If you thought Governor Gavin Newsom’s new gas tax, SBX1-2, was about punishing big, bad oil companies, it’s not. It’s actually about much more – and none of it is good news for taxpayers.
For those who weren’t paying attention last week, SBX1-2 was Newsom’s attack on California’s oil producers who, he alleges, have been gouging consumers with high gas prices. This is horrible legislation, not only for its substance, but also for how it became law. The bill’s unusual number, SBX1-2, is the first giveaway that this was not normal legislation, but rather the product of a “special session,” which Newsom called last December.
After no action on Newsom’s declared “crisis” for months, the bill was jammed through in less than a week. There were no meaningful hearings, no public testimony, no opportunity for those directly impacted to present opposing views. Because the legislation was moved during a “special session,” it was able (by design) to avoid many of the procedural requirements of normal legislation. This was a shameful display of raw political power which, thanks to one-party rule, is now all too common.
As for substance, SBX1-2 sets a new speed record in California’s headlong rush toward Soviet-style central planning. The Newsom gas tax law creates a new agency under the California Energy Commission with powers to investigate petroleum companies and impose new penalties, costs and regulations. This new agency is vested with the authority to decide how much profit oil and gas businesses are allowed to make.
SBX1-2 is a gross insult to taxpayers. First, the Legislature’s own analysis projects that it will cost nearly $10 million annually with a minimum of 34 new enforcement bureaucrats. Specifically, according to the Assembly Appropriations Committee, “this bill will result in significant ongoing costs to the [California Energy Commission] in the millions of dollars annually, to develop rules and review data submissions; to establish and administer the Advisory Committee and the Division; to exercise its new authority to set a maximum margin; and to administer a penalty, if created.”
But this cost is a bargain compared to what the creation of this new Orwellian agency will do to the price of gas and other petroleum products. The regulatory scheme created by SBX1-2 is almost certain to disrupt California’s energy market and threaten the reliability of the state’s already fragile fuel supply.
More fundamentally, ponder the notion of the heavy hand of state government judging what an “excessive” profit is. What industry is next? Will there be a new state agency to put a price cap on automobiles? (Oh wait, there is already a bill that would do that).
But SBX1-2 poses another threat that few are talking about. If the Covid era taught us anything it is that government-declared emergencies – real or imagined – create more opportunities for corruption.

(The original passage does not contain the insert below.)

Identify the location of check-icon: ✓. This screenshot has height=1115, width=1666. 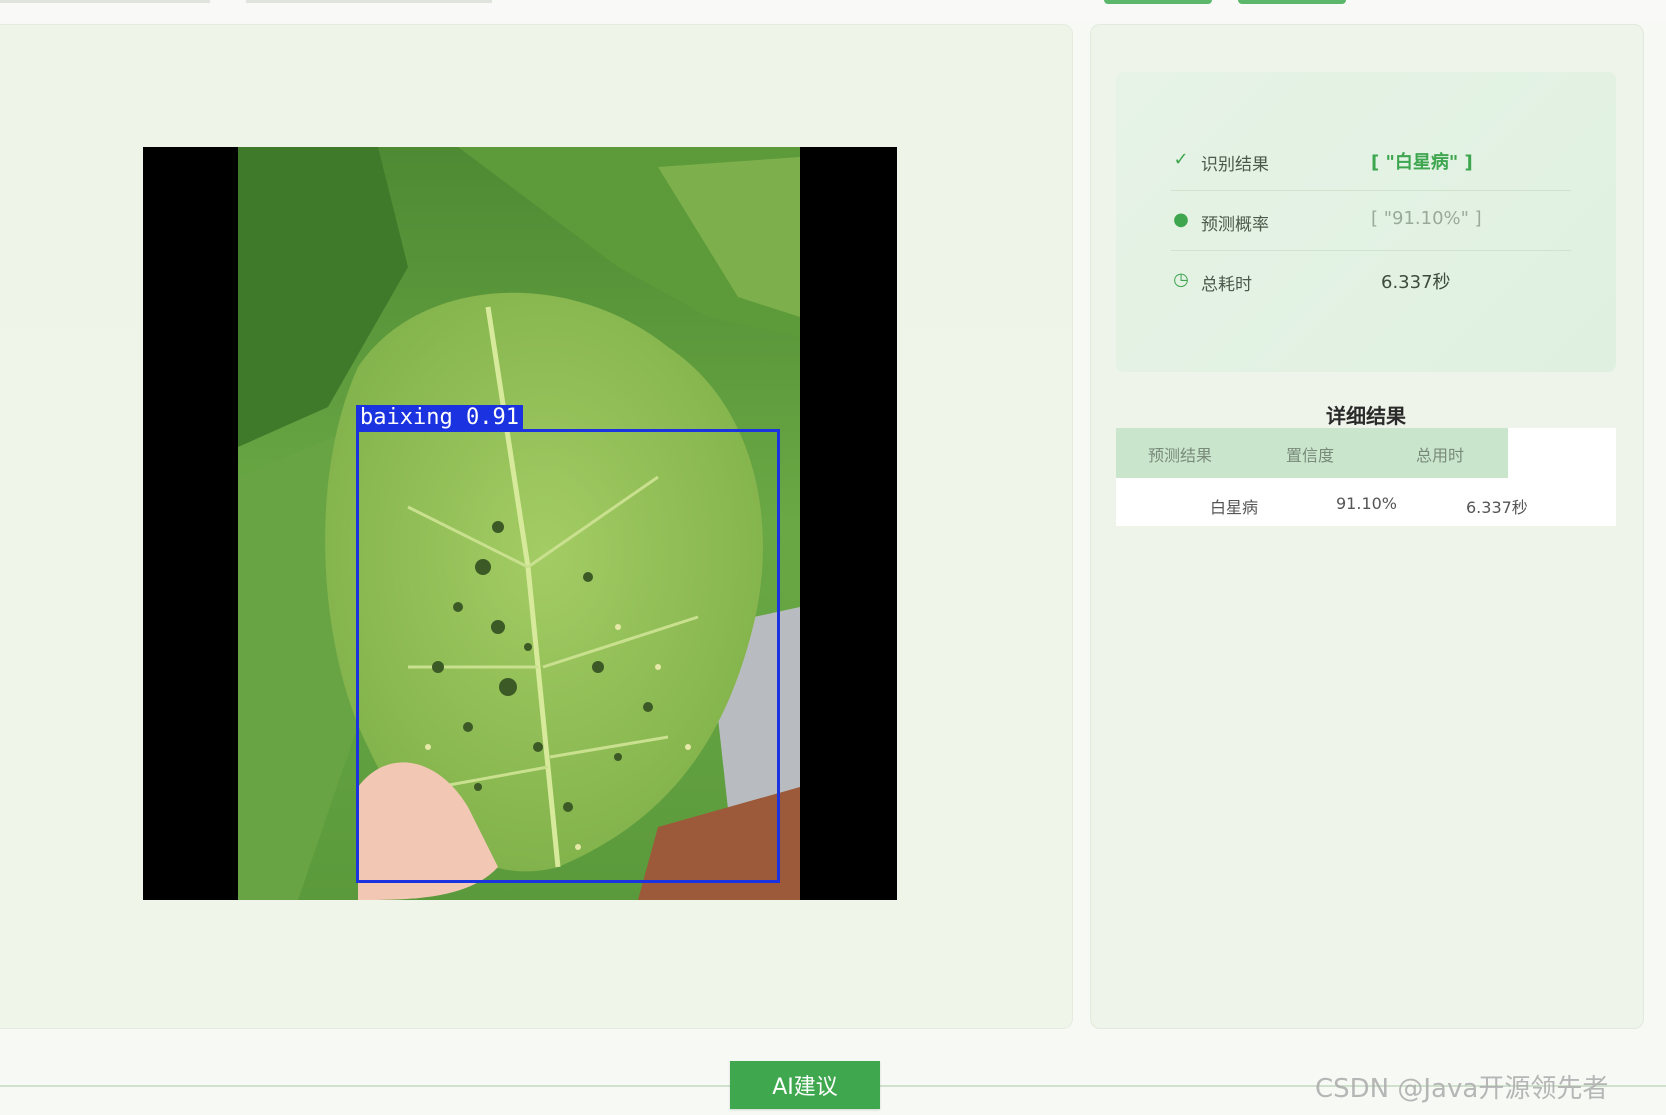
(1181, 160).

Recall that during the pandemic when no-bid contracts were being handed out, behested payments on behalf of the governor surged. These are “donations” for charitable or governmental purposes that are specifically requested by elected officials, often from companies with business before the state. In 2020 alone, hundreds of millions were “donated” at the “behest” of the governor. The practice was so pervasive it even caught the attention of the Los Angeles Times which wrote that “many of the donors have other business before the governor, received no-bid government contracts over the last year or were seeking favorable appointments on important state boards,” which “creates the appearance of a pay-to-play system.”
With SBX1-2, one can easily envision politicians extorting petroleum companies to give campaign contributions or “behested payments” as “protection” money. (“That’s a nice refinery you have there. It would be a shame if something happened to it.”)
So yes, the way SBX1-2 became law was a perversion of the legislative process and, yes, the bill is substantively destructive. (Justifiably designated as a “Job Killer” by the California Chamber of Commerce). But the real threat is the expansion of oppressive state government creeping into more areas of our personal lives and businesses. And that inevitably opens the door to more “pay-to-play” corruption and the flagrant waste of taxpayer dollars.
Jon Coupal is president of the Howard Jarvis Taxpayers Association.